Architettura senza narrazione: il rischio di un futuro costruito dall’intelligenza artificiale
L’architettura, come la narrazione, ha il potere di dare senso al caos dell’esperienza umana, di trasformare uno spazio vuoto in un luogo carico di significato. Ma cosa accade quando questa capacità viene meno? "Il tempo narrato non trapassa. Ed è per questo che la perdita della capacità stessa di narrare intensifica l’esperienza della contingenza," ci ricorda Byung-Chul Han nel suo libro La crisi della narrazione. È un monito che risuona profondamente, non solo nel contesto della letteratura o della memoria, ma anche in quello dell’architettura. Senza narrazione, gli edifici smettono di essere testimoni del nostro vivere, trasformandosi in mere superfici, efficienti ma prive di emozioni.

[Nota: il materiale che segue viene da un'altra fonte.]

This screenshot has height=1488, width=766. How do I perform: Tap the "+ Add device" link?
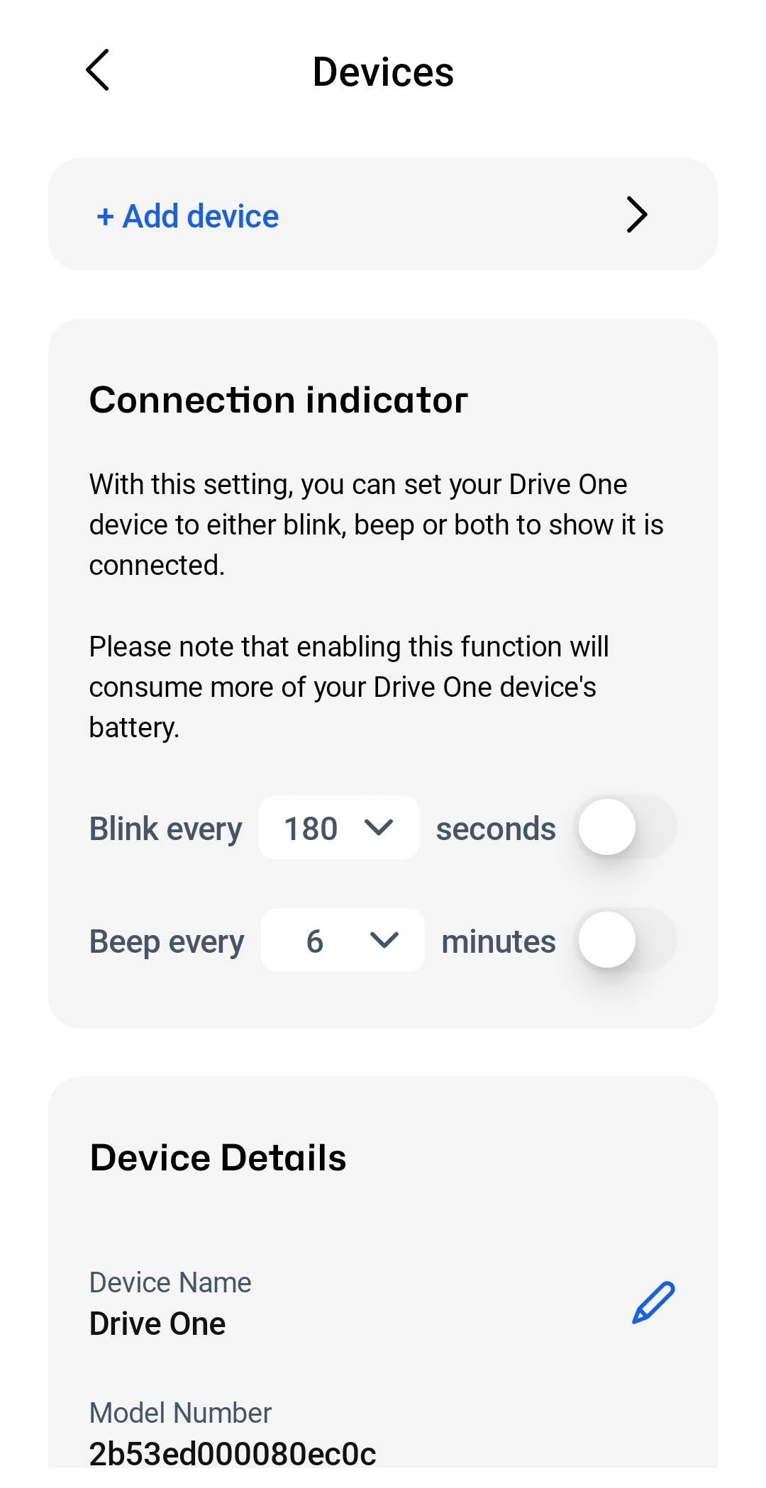coord(188,216)
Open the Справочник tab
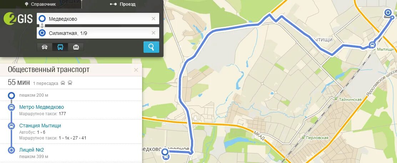The image size is (397, 163). point(40,4)
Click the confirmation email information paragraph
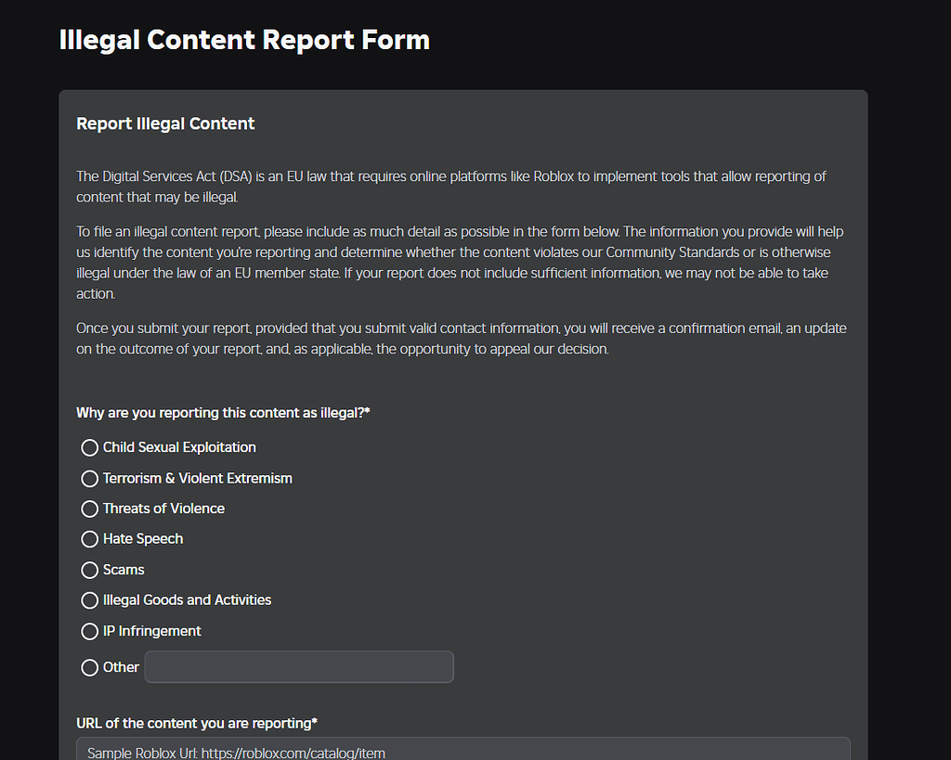 coord(461,338)
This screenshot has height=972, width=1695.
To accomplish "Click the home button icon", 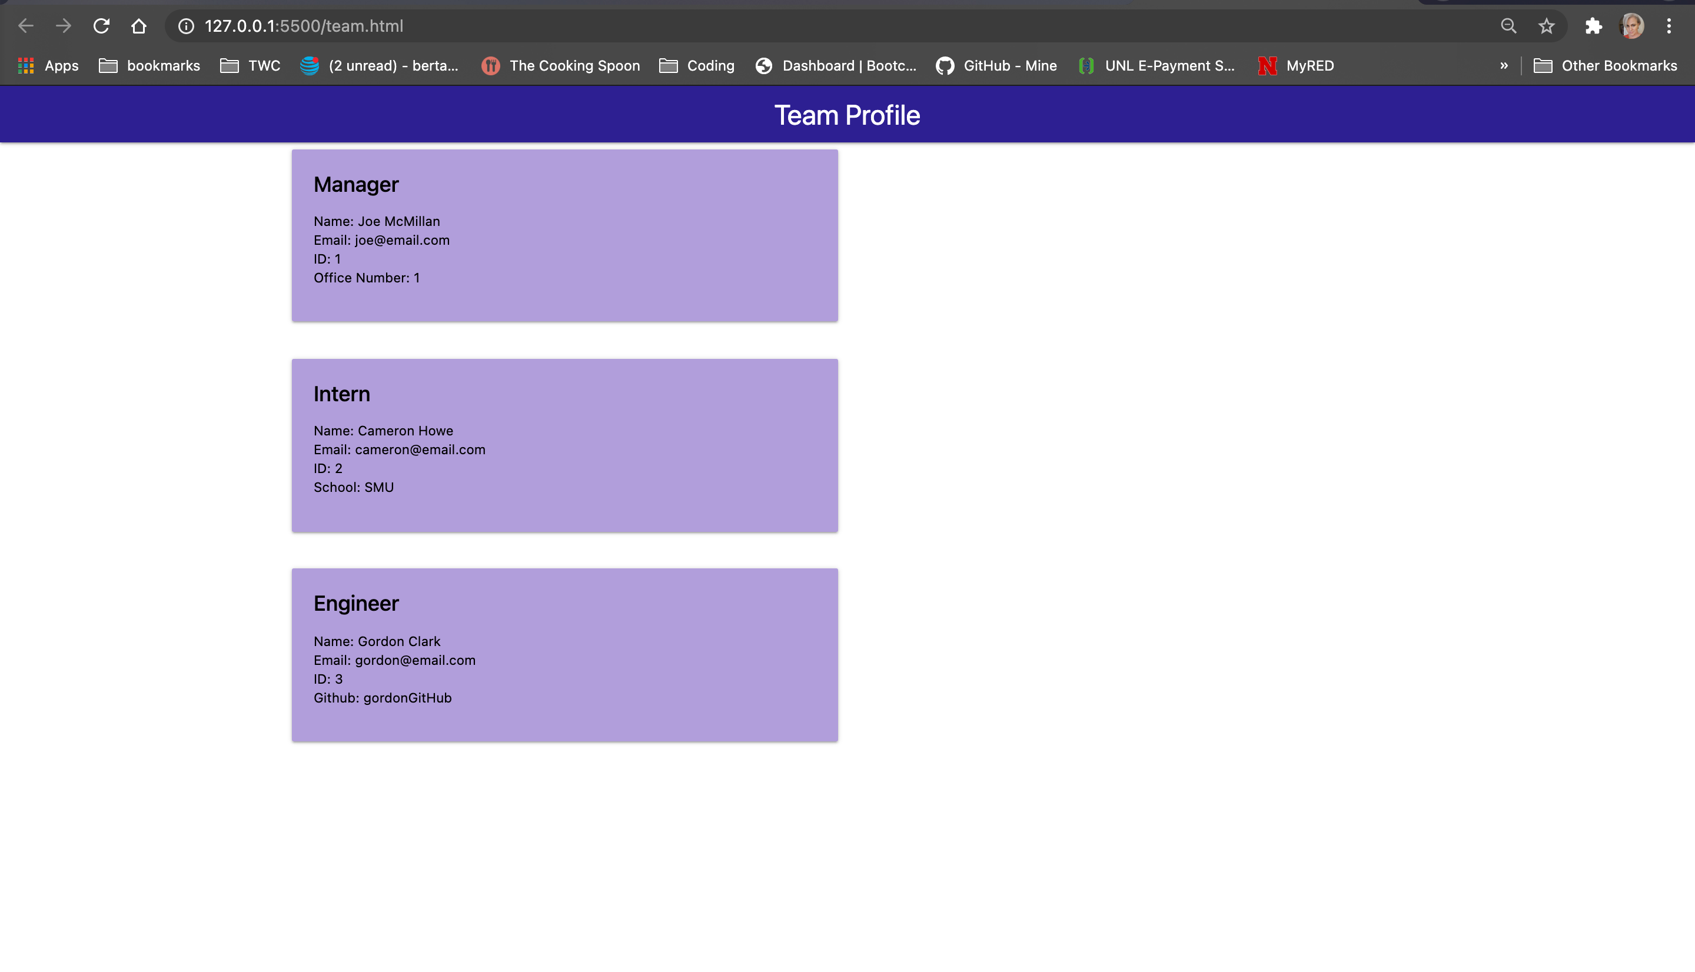I will pyautogui.click(x=138, y=26).
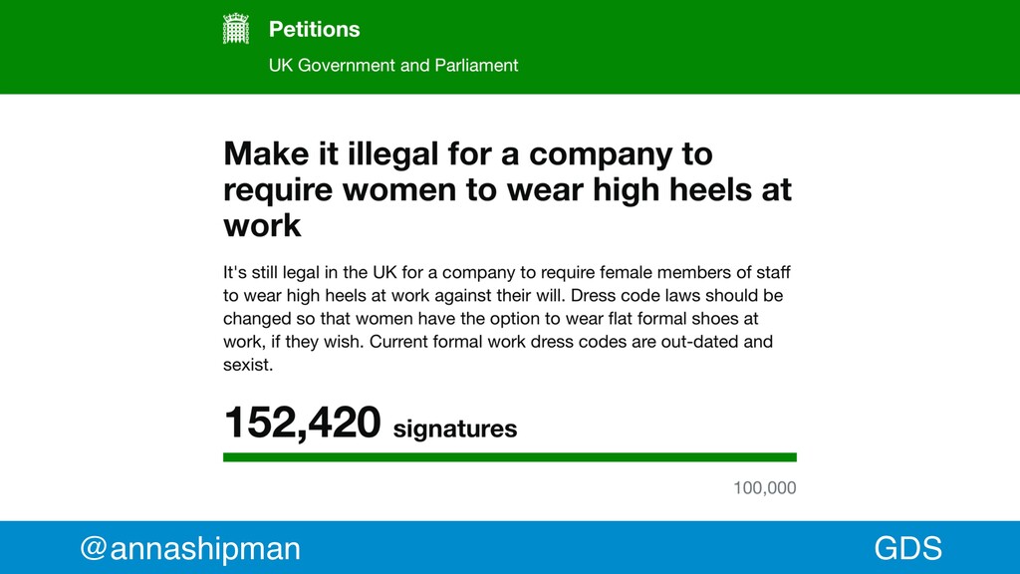Image resolution: width=1020 pixels, height=574 pixels.
Task: Click the word 'sexist.' ending the description
Action: click(x=248, y=365)
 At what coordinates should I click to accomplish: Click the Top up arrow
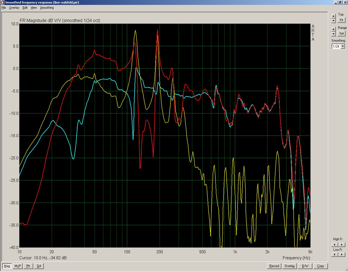(334, 16)
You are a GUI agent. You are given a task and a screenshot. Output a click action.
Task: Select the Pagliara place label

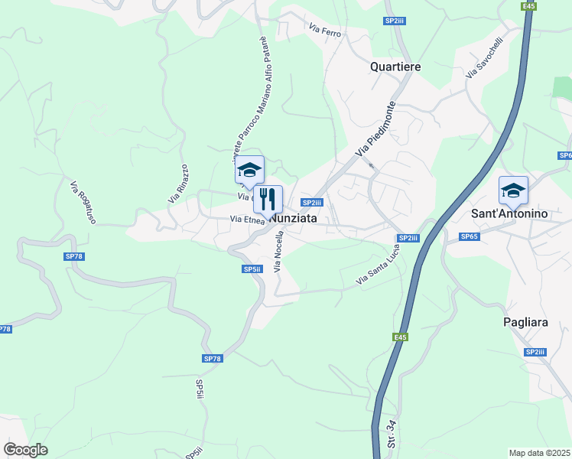tap(525, 323)
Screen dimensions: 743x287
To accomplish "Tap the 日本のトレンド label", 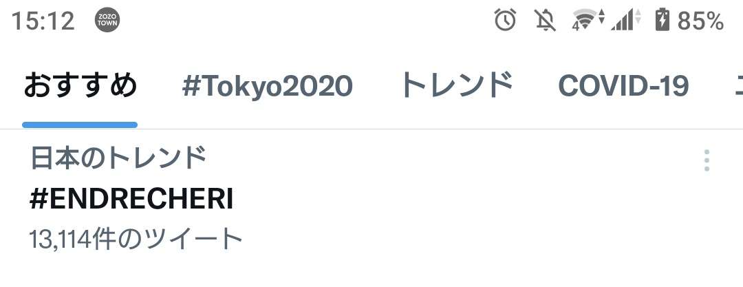I will [x=118, y=158].
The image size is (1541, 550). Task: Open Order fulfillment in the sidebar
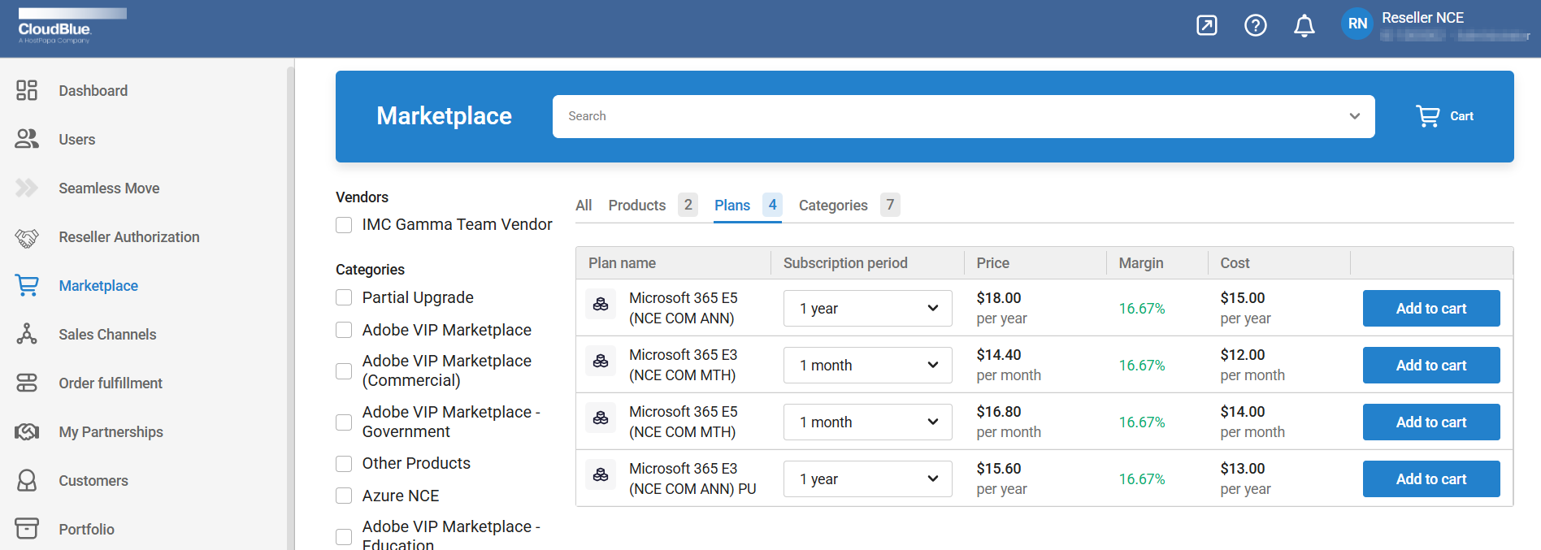[110, 383]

Questo articolo vuole esplorare il rischio che l’architettura moderna corre nel rinunciare alla sua essenza narrativa, sostituendola con la funzionalità algoritmica e l’estetica vuota. Dal BAM di Milano alle trombe di Piazza Gae Aulenti, dai vicoli di Palombara Sabina alle domande di Hashim Sarkis alla Biennale, vedremo come la narrazione – o la sua mancanza – può plasmare il nostro rapporto con lo spazio e con gli altri.